■ WHAT THE TASK ASKS:
Copy each of the rows below word for word, leaving out the pictures.

■ INFORMATION SHOWN:
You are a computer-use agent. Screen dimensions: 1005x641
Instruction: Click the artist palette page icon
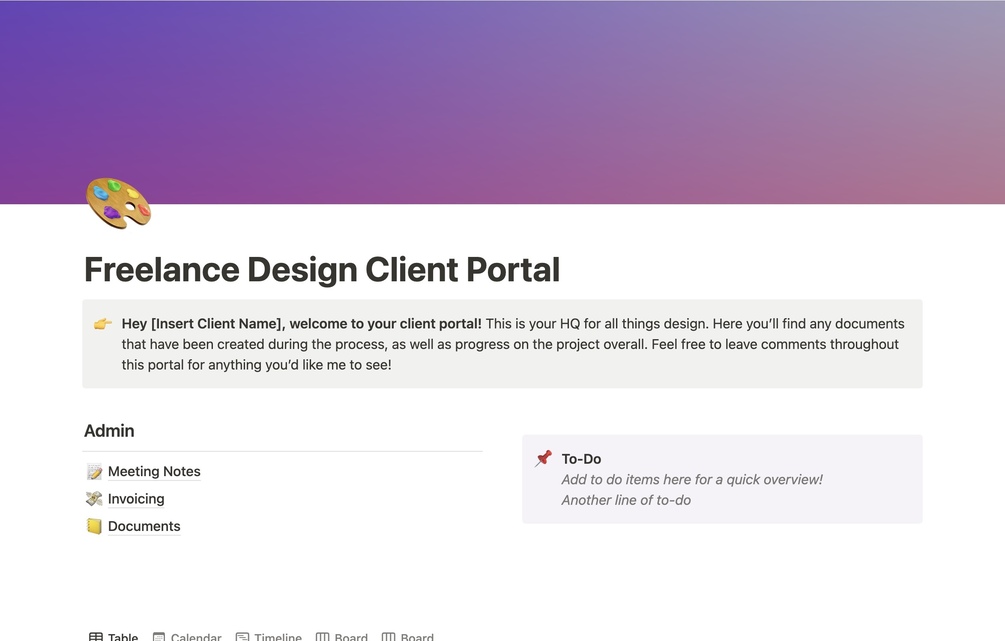tap(119, 203)
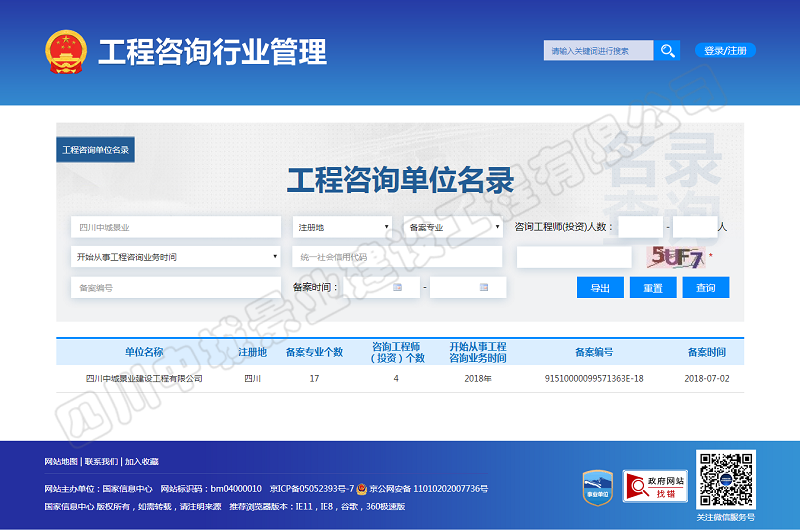
Task: Click the national emblem logo
Action: pos(67,51)
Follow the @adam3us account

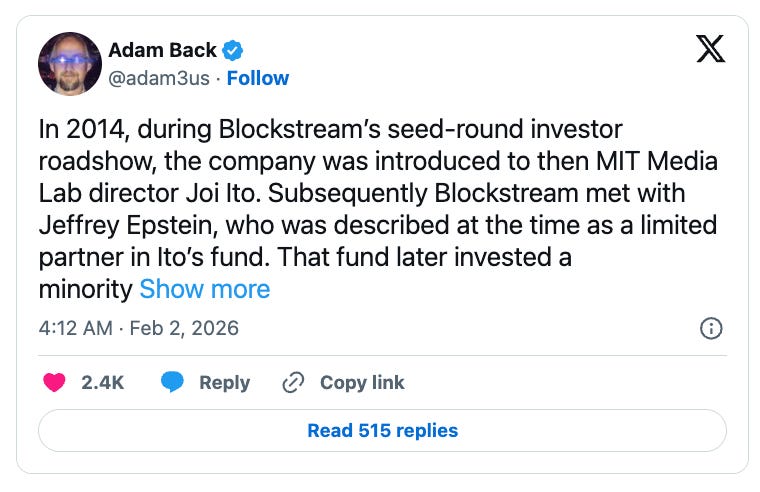(x=258, y=78)
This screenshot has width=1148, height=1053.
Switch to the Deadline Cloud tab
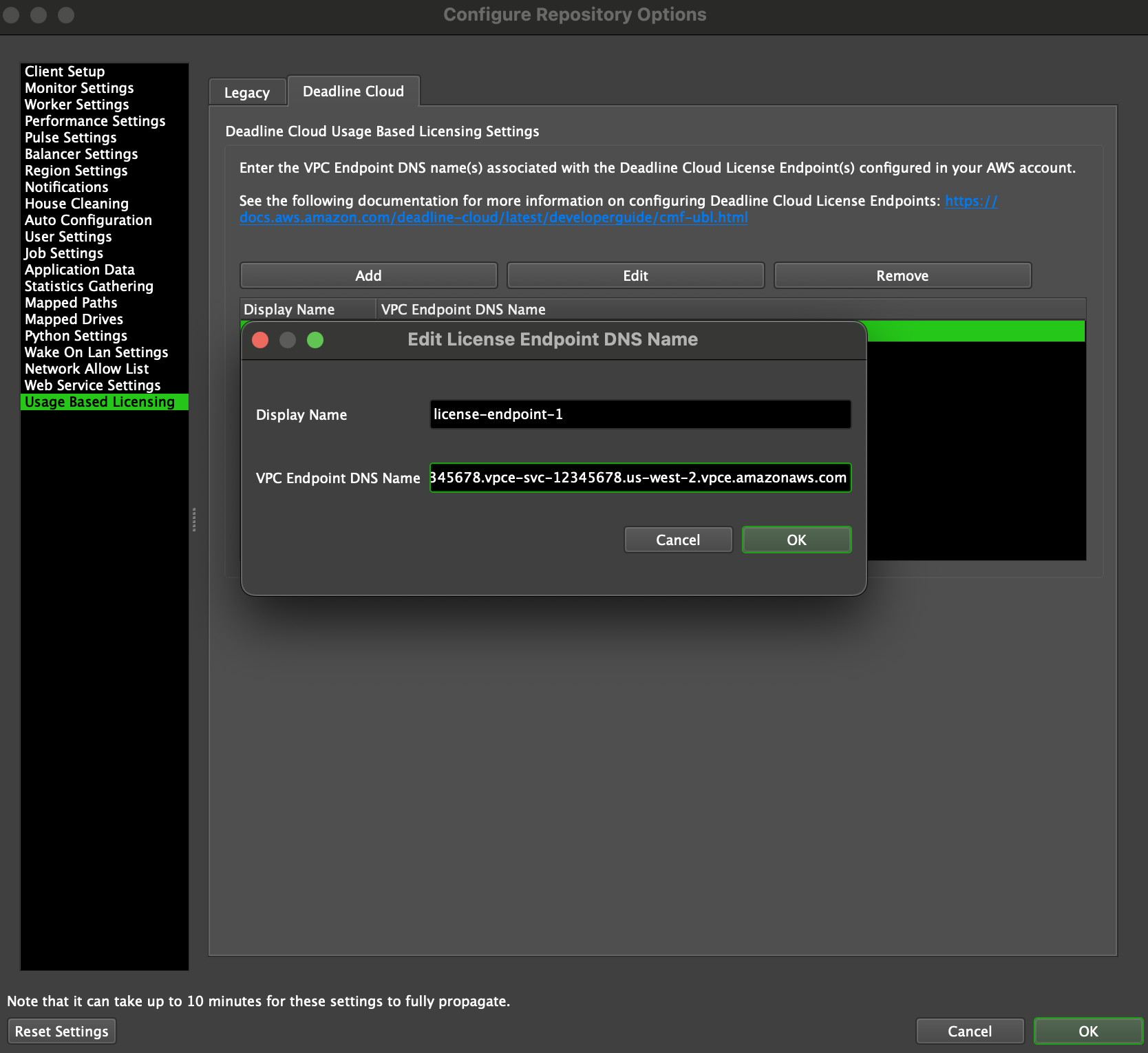click(x=353, y=91)
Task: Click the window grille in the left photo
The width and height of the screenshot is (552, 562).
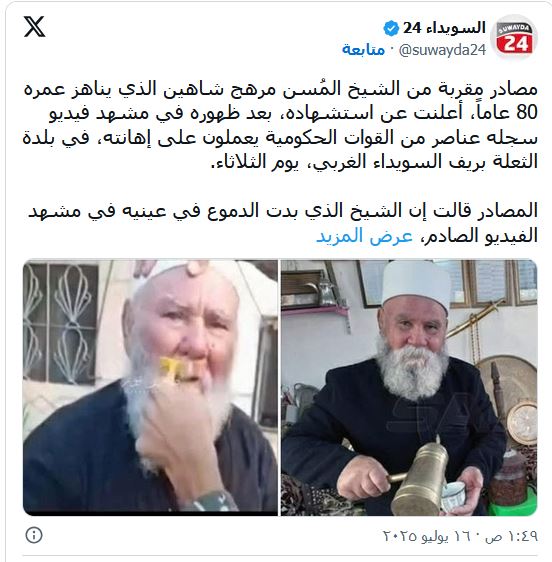Action: (x=60, y=321)
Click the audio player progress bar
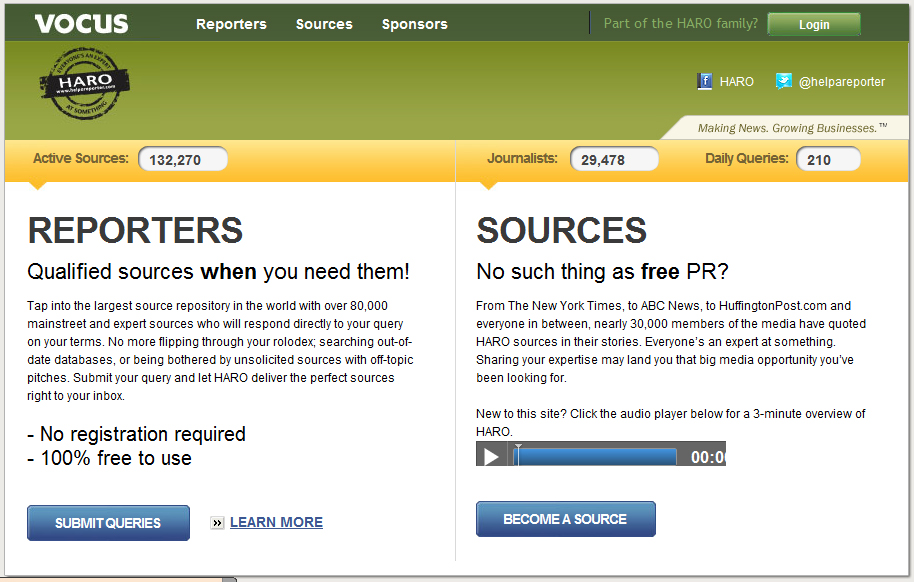Screen dimensions: 914x582 (595, 456)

■ FINAL ANSWER:
You are a computer-use agent. Screen dimensions: 1005x641
Instruction: Click the artist palette page icon
tap(119, 203)
Task: Click the national emblem logo
Action: pos(67,51)
Follow the @adam3us account

(x=258, y=78)
This screenshot has width=1148, height=1053.
Switch to the Deadline Cloud tab
click(x=353, y=91)
Task: Click the window grille in the left photo
The width and height of the screenshot is (552, 562).
Action: (x=60, y=321)
Click the audio player progress bar
Screen dimensions: 914x582 (595, 456)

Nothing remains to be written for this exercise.